# Quart safety jar



## bigdinthedump (Nov 5, 2009)

I dug a jar today embossed only on the base SAFETY JAR PATD MAY 21 1895. The embossing was around the base with a monogrammed "H" then a smaller "C"  inside of a triangle. Any info on the value my friend has my redbook.


----------



## dave3950 (Nov 5, 2009)

Hi,
 This Safety jar comes in lots of sizes and colors. Clear and Aaua Half Gallons are $10 to $15 complete.  Clamps are about $5.  Cornflower Blue or Emerald Green are pricey.
 What size and color is yours? Does it have a lid and clamp?

 Dave


----------



## bigdinthedump (Nov 6, 2009)

Mine is a aqua quart with a ground lip without the enclosure.

 Dave


----------



## jarsnstuff (Nov 8, 2009)

## WORK INSTRUCTIONS
Can you continue the forum thread about the quart safety jar, starting after its last line?

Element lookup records
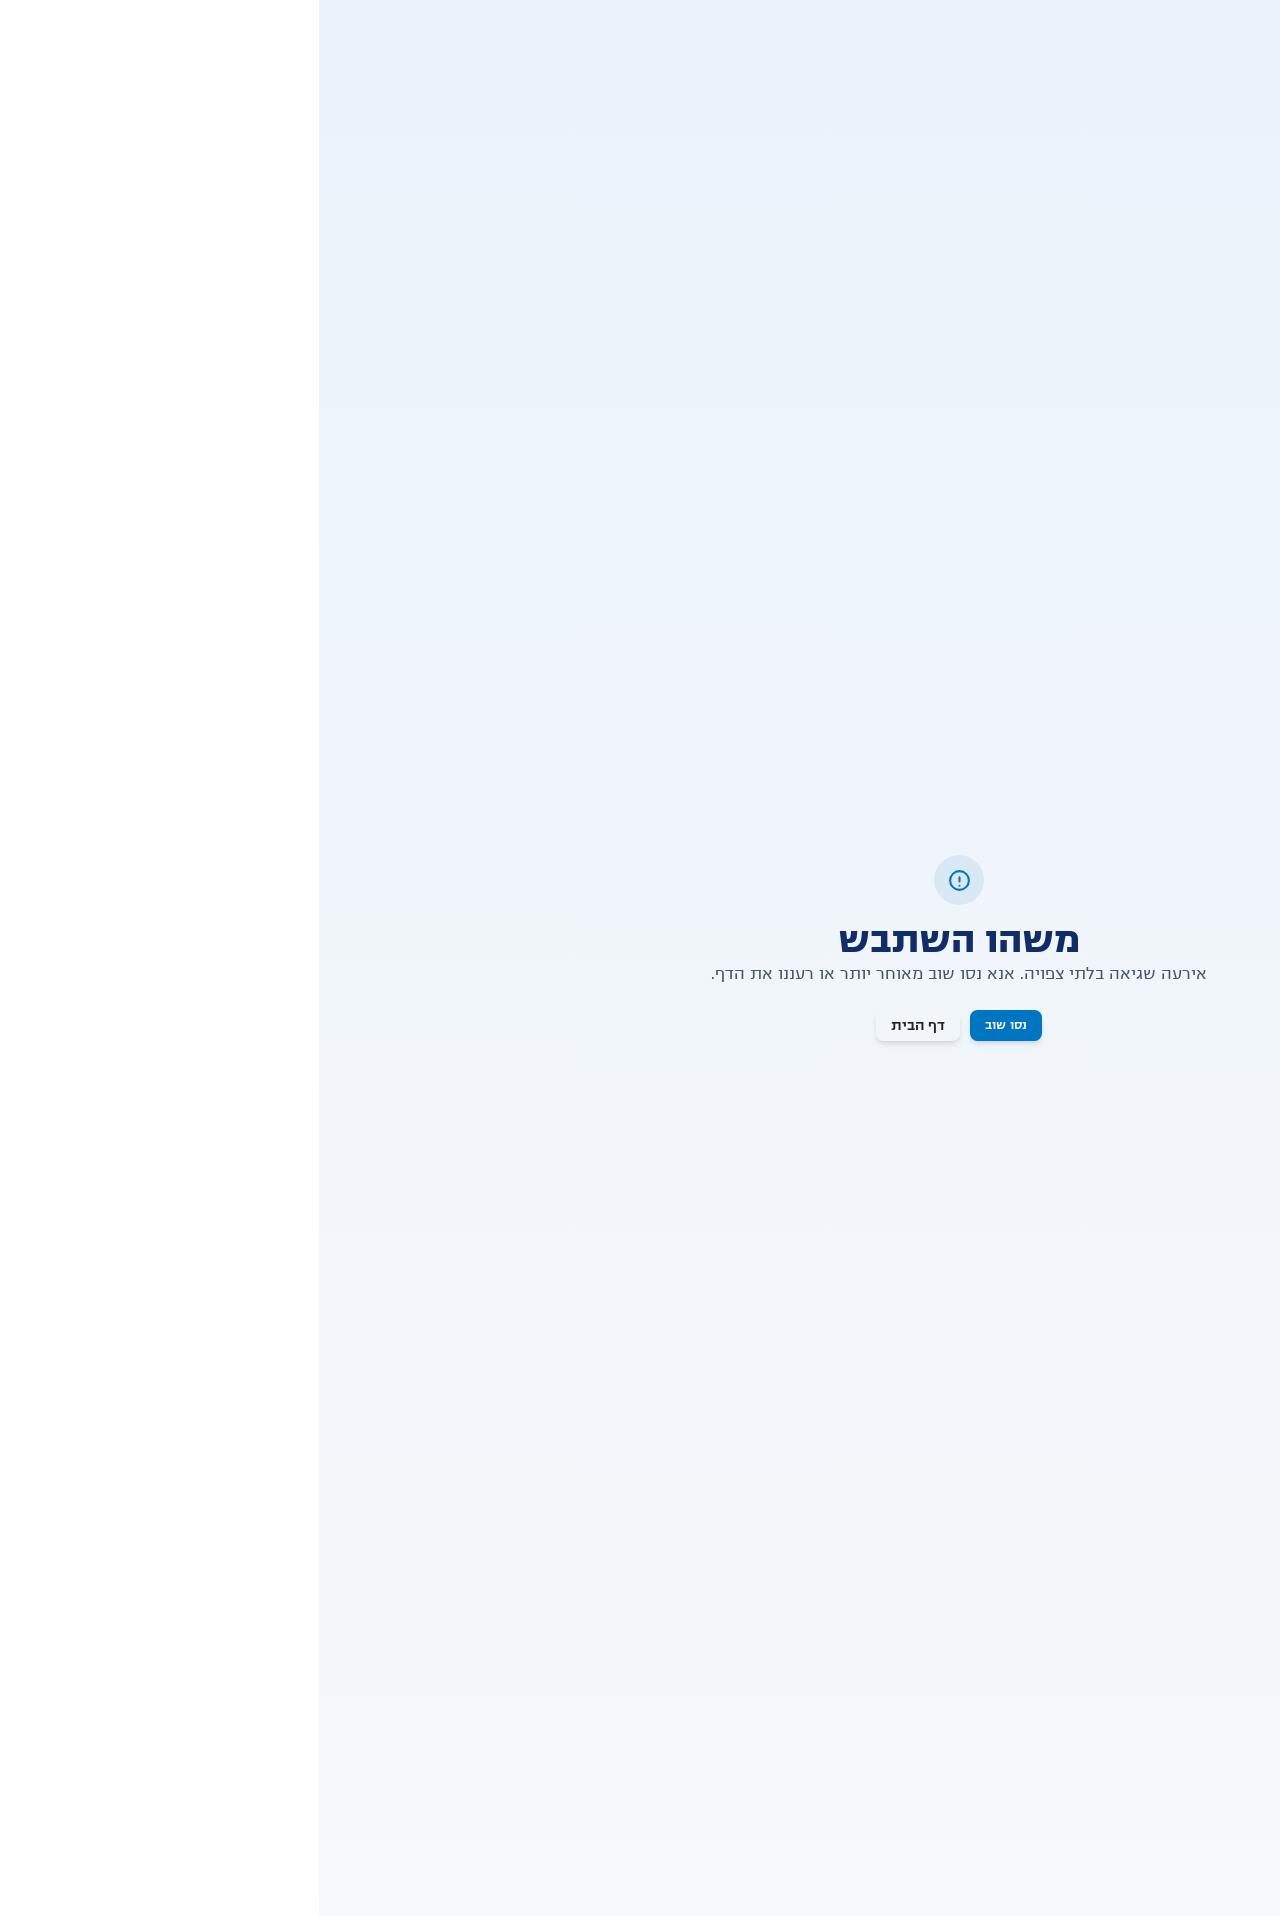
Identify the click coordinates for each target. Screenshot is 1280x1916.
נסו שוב (687, 1025)
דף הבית (599, 1025)
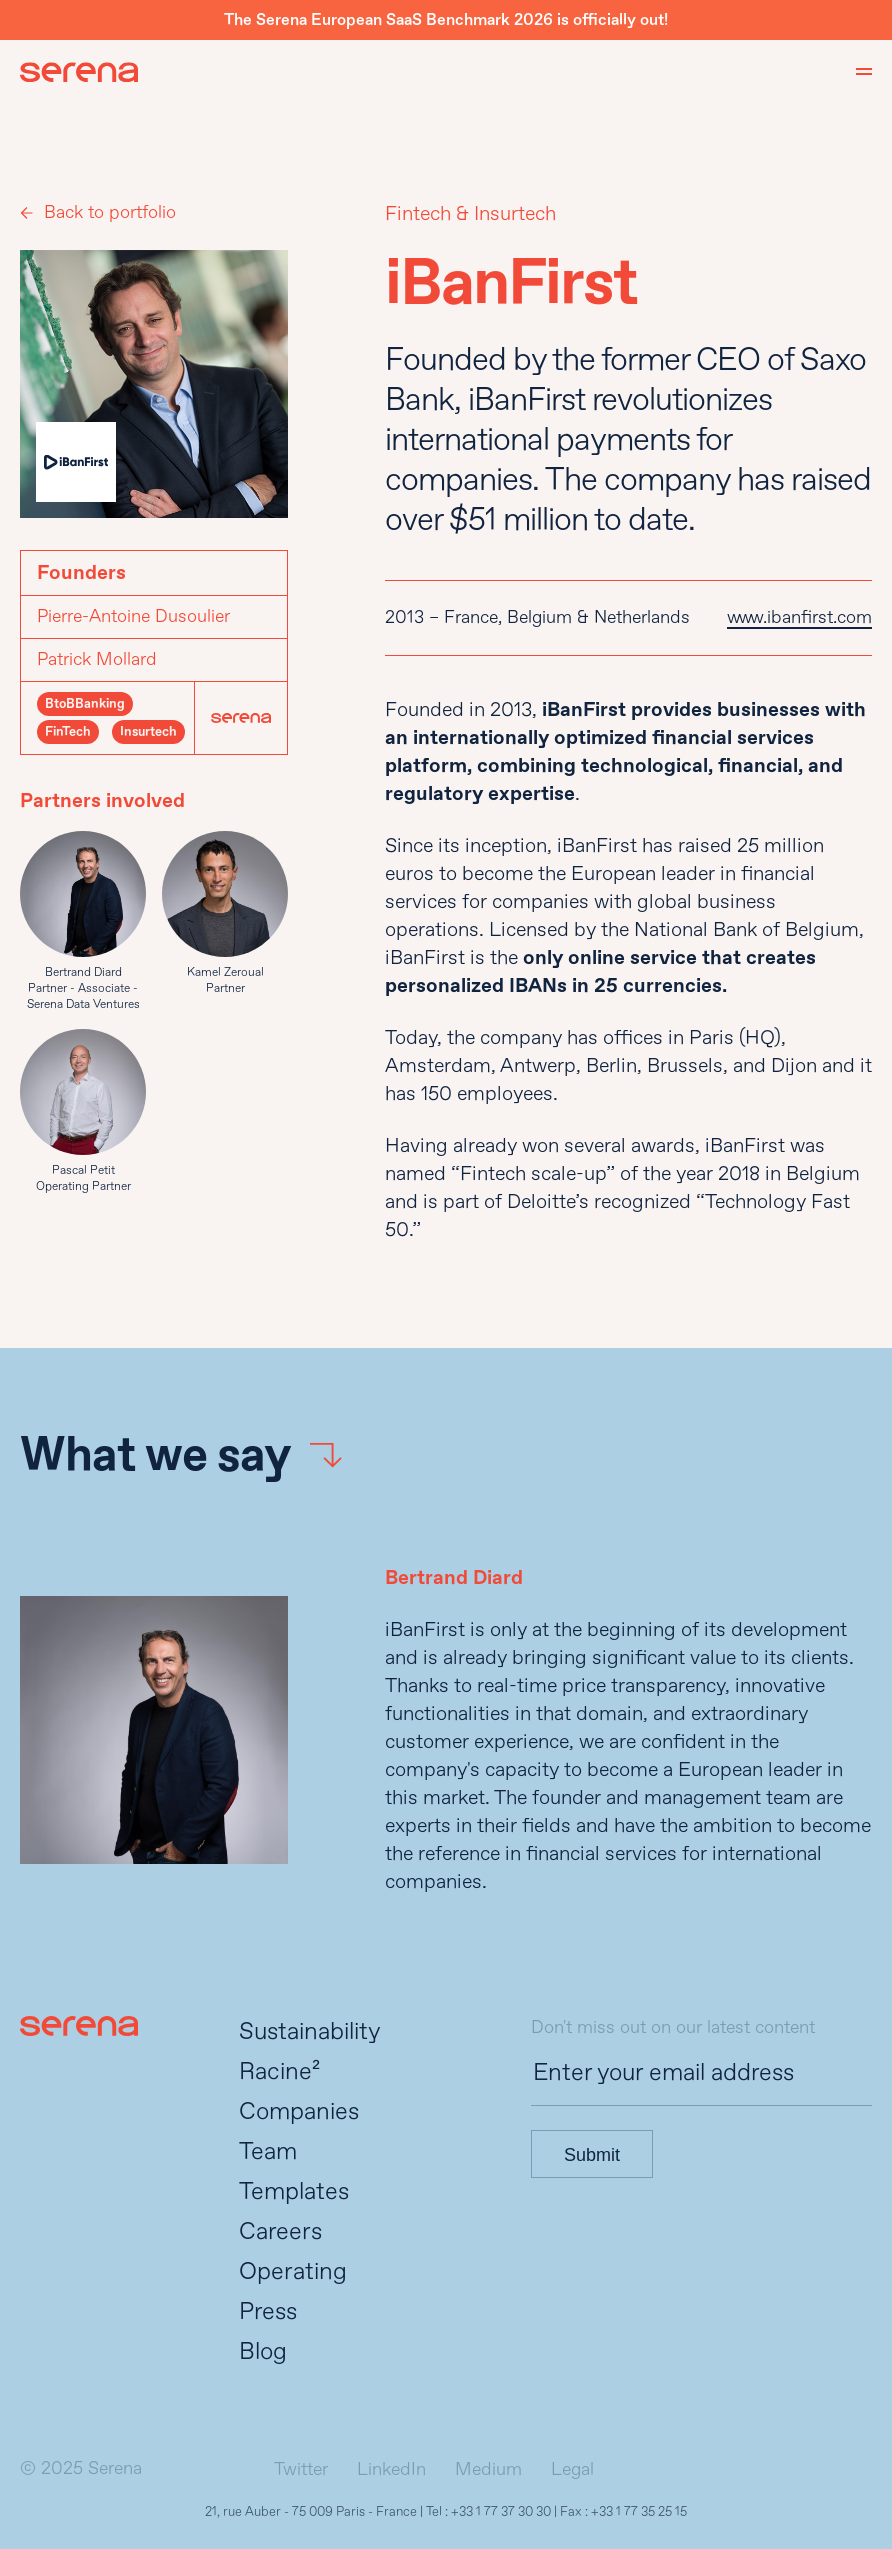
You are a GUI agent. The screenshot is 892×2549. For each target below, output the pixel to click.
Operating (293, 2271)
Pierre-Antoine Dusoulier (133, 616)
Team (268, 2151)
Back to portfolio (110, 212)
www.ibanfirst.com (799, 617)
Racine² (279, 2071)
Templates (294, 2191)
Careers (280, 2231)
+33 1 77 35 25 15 (639, 2512)
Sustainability (309, 2031)
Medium (488, 2469)
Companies (299, 2111)
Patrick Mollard (97, 659)
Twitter (301, 2469)
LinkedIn (391, 2469)
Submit (592, 2155)
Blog (263, 2351)
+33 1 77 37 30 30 (501, 2512)
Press (268, 2311)
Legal (572, 2469)
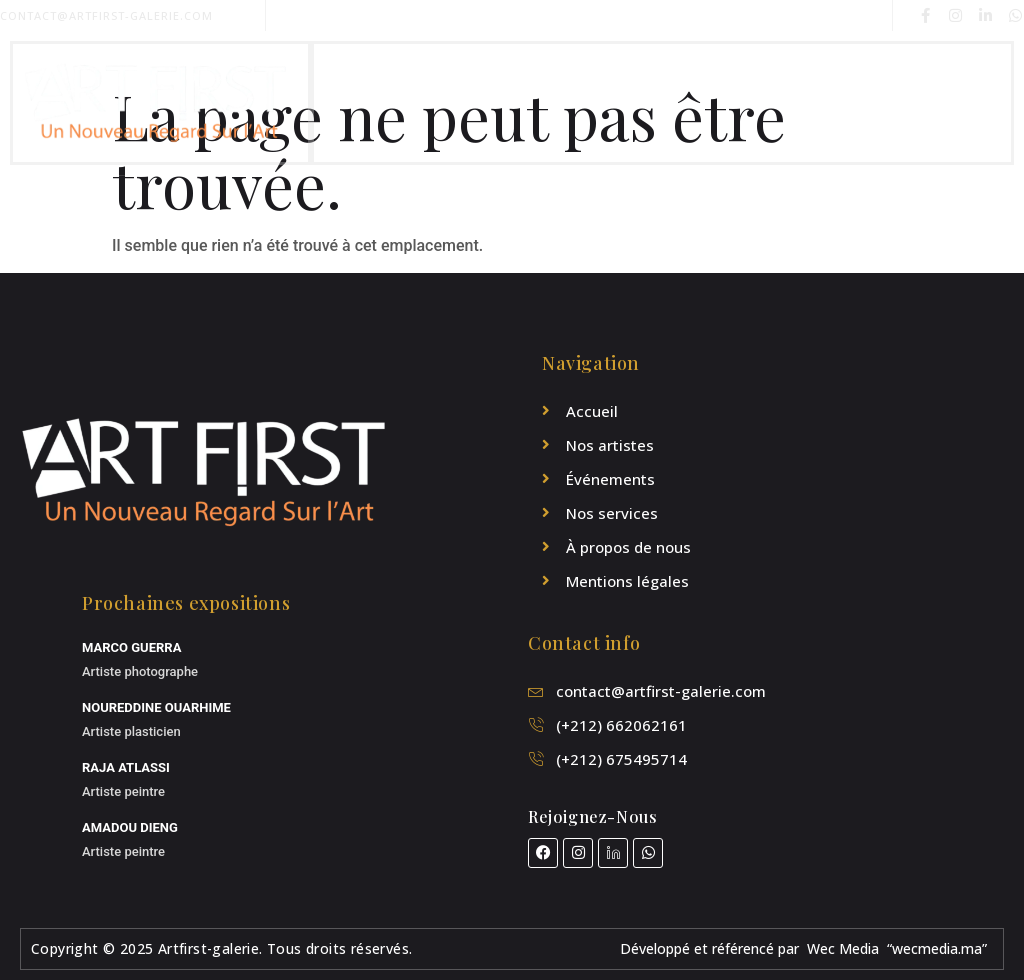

## EXERCISE ANSWER
I believe what is described is a Safety Valve jar, Redbook 2538 - which books for about $8-$10 complete with lid and clamp.  The lid is unmarked, interchangeable with the lid for the Sun jar.  The clamp is the same as the H.W. Pettit.  I'm posting a  photo so you know what it looks like.


----------



## bigdinthedump (Nov 8, 2009)

It's nice to see what it looks like clean & complete. The one i have is pretty stained but it's definately the same jar you pictured. Thanks for the pic, i can always rely on this site fo good solid info.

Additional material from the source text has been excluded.